The mineralised rocks have been deeply weathered to below 100 metres in places to form saprolite or SAP mineralisation. The practice at Siguiri has been to blend the CAP and SAP ore types and to process these using the heap-leach method. With the percentage of available CAP ore decreasing, however, a new CIP plant has been brought on stream to treat predominantly SAP ore.

Operating performance

Production at Siguiri rose during the year as the mine made the transition from heap-leach operations to the newly commissioned CIP plant.
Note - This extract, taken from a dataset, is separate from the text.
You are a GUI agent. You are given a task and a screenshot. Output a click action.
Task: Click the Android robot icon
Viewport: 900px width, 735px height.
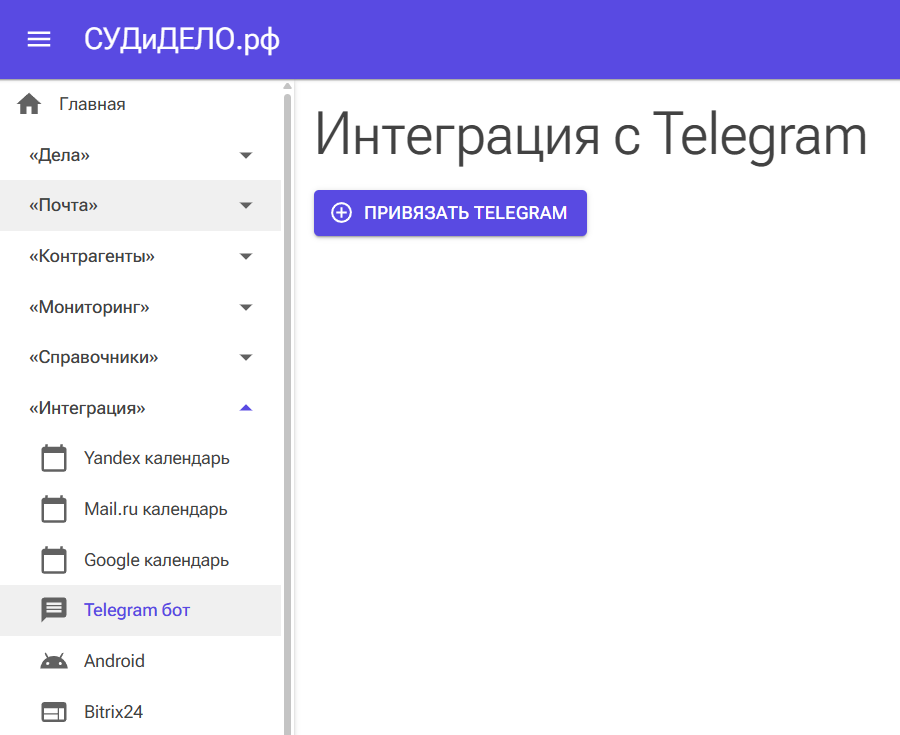(54, 661)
This was despite a delay in construction of the plant, problems experienced in commissioning and a series of pipeline failures which hampered optimal performance.

Total attributable production for the year amounted to 246,000 ounces, at a total cash cost of $301 per ounce, reflecting a decrease in cash costs of 32% year-on-year.

As a result, gross profit, adjusted for the effect of unrealised non-hedge derivatives, rose to $12 million.

Capital expenditure, of $36 million, was spent mainly on completion of the CIP plant.

On 27 July 2005, agreement was reached between AngloGold Ashanti and the government of Guinea to amend the Convention de Base (stability agreement) which regulates the company’s operations in Guinea and to resolve any outstanding disputes. (A dispute between the parties in 2004 had led to government embargoes on the sale of gold and the import of fuel which had a significant impact on production.) As part of the settlement AngloGold Ashanti agreed to pay the government a sum of $7 million and to meet the historical and follow-up fees and costs of a consultant retained by the government to advise and assist it in its negotiations to resolve the dispute. The government has irrevocably confirmed its waiver and abandonment of all claims and disputes of any nature whatsoever against AngloGold Ashanti.

Attributable contribution
Siguiri20052004*
Pay limit (oz/t) 0.017 0.017
Pay limit (g/t) 0.550.59
Recovered grade (oz/t) 0.0350.032
Recovered grade (g/t) 1.21 1.10
Gold production (000oz) – 100% 289 98
Gold production (000oz) – 85% 246 83
Total cash costs ($/oz) 301 443
Total production costs ($/oz) 414 534
Capital expenditure ($ million) – 100% 36 57
Capital expenditure ($ million) – 85% 31 48
Total number of employees 1,978 2,606
   Employees 1,170 1,194
   Contractors 808 1,412
* For the eight months from May to December 2004.

Gold production (000oz)
Siguiri (attributable)
Gold production (000oz) Siguiri
Total cash costs ($/oz)
Siguiri
Total cash costs ($/oz) Siguiri
Capital expenditure ($m)
Siguiri (attributable)
Capital expenditure ($m) Siguiri

Growth prospects

The newly commissioned CIP project has changed the complexion of this operation. Whereas Siguiri was previously a heap-leach operation, constrained by limited economically treatable mineral resources, the mine is now able to economically exploit the saprolitic ores that extend below the base of the existing pits. There is still considerable exploration potential proximal to the existing mine infrastructure. In 2005 Level 3 exploration was conducted on a number of targets in Block 1 and on the most promising target in Block 2. Success was achieved particularly from two targets north of but proximal to the mine namely Kintinian and Eureka North. Kintinian remains open ended and delineation work is to continue in 2006. Resource conversion work (inferred to indicated) is also to commence on the 2005 discoveries whilst a further 600,000 new ounces are being targeted in the 2006 Level 3 exploration programme.

Outlook

It is expected that in 2006, attributable production will be between 250,000 ounces and 260,000 ounces as residual heap leach ounces are depleted and CIP makes up all production. The total cash cost is expected to be between $308 per ounce and $320 per ounce. Capital expenditure is projected to be between $21 million and $22 million and will be spent mainly on a tailings storage facility, tailings pipeline replacement and exploration drilling.